## Exercise brief
Output the complete listing. Match it exactly.
***** Data extract
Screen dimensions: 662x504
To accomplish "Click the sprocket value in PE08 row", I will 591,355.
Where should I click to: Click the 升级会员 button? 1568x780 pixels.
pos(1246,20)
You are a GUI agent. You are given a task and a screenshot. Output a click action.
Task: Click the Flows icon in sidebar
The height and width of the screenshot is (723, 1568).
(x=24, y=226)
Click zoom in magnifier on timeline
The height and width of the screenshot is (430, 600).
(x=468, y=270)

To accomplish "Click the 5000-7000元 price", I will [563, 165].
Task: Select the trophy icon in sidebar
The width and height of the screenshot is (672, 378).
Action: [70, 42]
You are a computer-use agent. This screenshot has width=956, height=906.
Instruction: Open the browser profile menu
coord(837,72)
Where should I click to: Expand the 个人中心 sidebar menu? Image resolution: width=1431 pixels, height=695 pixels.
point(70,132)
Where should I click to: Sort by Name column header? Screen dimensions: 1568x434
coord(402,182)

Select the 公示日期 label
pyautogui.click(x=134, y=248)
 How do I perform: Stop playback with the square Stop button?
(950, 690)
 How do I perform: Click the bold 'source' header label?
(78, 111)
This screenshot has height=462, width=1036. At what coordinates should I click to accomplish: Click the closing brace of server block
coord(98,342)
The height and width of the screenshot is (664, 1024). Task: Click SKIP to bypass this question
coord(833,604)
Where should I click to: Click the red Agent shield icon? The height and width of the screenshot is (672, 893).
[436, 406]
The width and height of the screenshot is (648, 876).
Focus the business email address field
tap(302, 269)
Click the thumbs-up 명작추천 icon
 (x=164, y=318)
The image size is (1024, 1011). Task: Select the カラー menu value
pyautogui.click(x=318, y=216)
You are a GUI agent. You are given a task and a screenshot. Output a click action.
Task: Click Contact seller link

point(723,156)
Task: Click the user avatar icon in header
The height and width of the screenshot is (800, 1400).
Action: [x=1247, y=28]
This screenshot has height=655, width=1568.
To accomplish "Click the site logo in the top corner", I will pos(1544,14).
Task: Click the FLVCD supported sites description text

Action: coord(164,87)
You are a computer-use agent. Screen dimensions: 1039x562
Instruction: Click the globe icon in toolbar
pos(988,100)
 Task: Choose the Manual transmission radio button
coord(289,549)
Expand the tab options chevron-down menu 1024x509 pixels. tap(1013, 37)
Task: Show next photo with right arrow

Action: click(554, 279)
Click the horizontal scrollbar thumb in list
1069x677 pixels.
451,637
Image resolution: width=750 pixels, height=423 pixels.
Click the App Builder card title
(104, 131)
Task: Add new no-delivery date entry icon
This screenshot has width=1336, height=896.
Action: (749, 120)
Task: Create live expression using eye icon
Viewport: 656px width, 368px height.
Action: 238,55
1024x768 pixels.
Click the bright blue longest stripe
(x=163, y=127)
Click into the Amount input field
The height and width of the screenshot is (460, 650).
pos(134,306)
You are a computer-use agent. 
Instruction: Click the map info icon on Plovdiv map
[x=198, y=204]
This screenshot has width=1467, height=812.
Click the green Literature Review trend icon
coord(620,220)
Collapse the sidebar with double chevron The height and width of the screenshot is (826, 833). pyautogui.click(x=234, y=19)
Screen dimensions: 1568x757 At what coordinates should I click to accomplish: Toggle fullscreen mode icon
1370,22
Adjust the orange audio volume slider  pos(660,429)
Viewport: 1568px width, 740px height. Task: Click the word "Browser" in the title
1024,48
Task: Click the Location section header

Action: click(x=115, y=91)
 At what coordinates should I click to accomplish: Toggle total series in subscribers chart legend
**********
## Solution to this exercise
Screen dimensions: 662x504
To accomplish "Click the sprocket value in PE08 row", I will 591,355.
Where should I click to: Click the 升级会员 button? 1568x780 pixels.
pos(1246,20)
You are a GUI agent. You are given a task and a screenshot. Output a click action.
Task: Click the Flows icon in sidebar
The height and width of the screenshot is (723, 1568).
(x=24, y=226)
Click zoom in magnifier on timeline
The height and width of the screenshot is (430, 600).
(x=468, y=270)

To accomplish "Click the 5000-7000元 price", I will [563, 165].
Task: Select the trophy icon in sidebar
The width and height of the screenshot is (672, 378).
Action: [70, 42]
You are a computer-use agent. This screenshot has width=956, height=906.
Instruction: Open the browser profile menu
coord(837,72)
Where should I click to: Expand the 个人中心 sidebar menu? Image resolution: width=1431 pixels, height=695 pixels.
point(70,132)
Where should I click to: Sort by Name column header? Screen dimensions: 1568x434
coord(402,182)

Select the 公示日期 label
pyautogui.click(x=134, y=248)
 How do I perform: Stop playback with the square Stop button?
(950, 690)
 How do I perform: Click the bold 'source' header label?
(78, 111)
This screenshot has height=462, width=1036. At what coordinates should I click to accomplish: Click the closing brace of server block
coord(98,342)
The height and width of the screenshot is (664, 1024). Task: Click SKIP to bypass this question
coord(833,604)
Where should I click to: Click the red Agent shield icon? The height and width of the screenshot is (672, 893).
[436, 406]
The width and height of the screenshot is (648, 876).
Focus the business email address field
tap(302, 269)
Click the thumbs-up 명작추천 icon
 (x=164, y=318)
The image size is (1024, 1011). Task: Select the カラー menu value
pyautogui.click(x=318, y=216)
You are a GUI agent. You are given a task and a screenshot. Output a click action.
Task: Click Contact seller link

point(723,156)
Task: Click the user avatar icon in header
The height and width of the screenshot is (800, 1400).
Action: [x=1247, y=28]
This screenshot has height=655, width=1568.
To accomplish "Click the site logo in the top corner", I will pos(1544,14).
Task: Click the FLVCD supported sites description text

Action: coord(164,87)
You are a computer-use agent. Screen dimensions: 1039x562
Instruction: Click the globe icon in toolbar
pos(988,100)
 Task: Choose the Manual transmission radio button
coord(289,549)
Expand the tab options chevron-down menu 1024x509 pixels. tap(1013, 37)
Task: Show next photo with right arrow

Action: click(554, 279)
Click the horizontal scrollbar thumb in list
1069x677 pixels.
451,637
Image resolution: width=750 pixels, height=423 pixels.
Click the App Builder card title
(104, 131)
Task: Add new no-delivery date entry icon
This screenshot has width=1336, height=896.
Action: (749, 120)
Task: Create live expression using eye icon
Viewport: 656px width, 368px height.
Action: 238,55
1024x768 pixels.
Click the bright blue longest stripe
(x=163, y=127)
Click into the Amount input field
The height and width of the screenshot is (460, 650).
pos(134,306)
You are a computer-use agent. 
Instruction: Click the map info icon on Plovdiv map
[x=198, y=204]
This screenshot has width=1467, height=812.
Click the green Literature Review trend icon
coord(620,220)
Collapse the sidebar with double chevron The height and width of the screenshot is (826, 833). pyautogui.click(x=234, y=19)
Screen dimensions: 1568x757 At what coordinates should I click to accomplish: Toggle fullscreen mode icon
1370,22
Adjust the orange audio volume slider  pos(660,429)
Viewport: 1568px width, 740px height. Task: Click the word "Browser" in the title
1024,48
Task: Click the Location section header

Action: click(x=115, y=91)
 At what coordinates should I click to accomplish: Toggle total series in subscribers chart legend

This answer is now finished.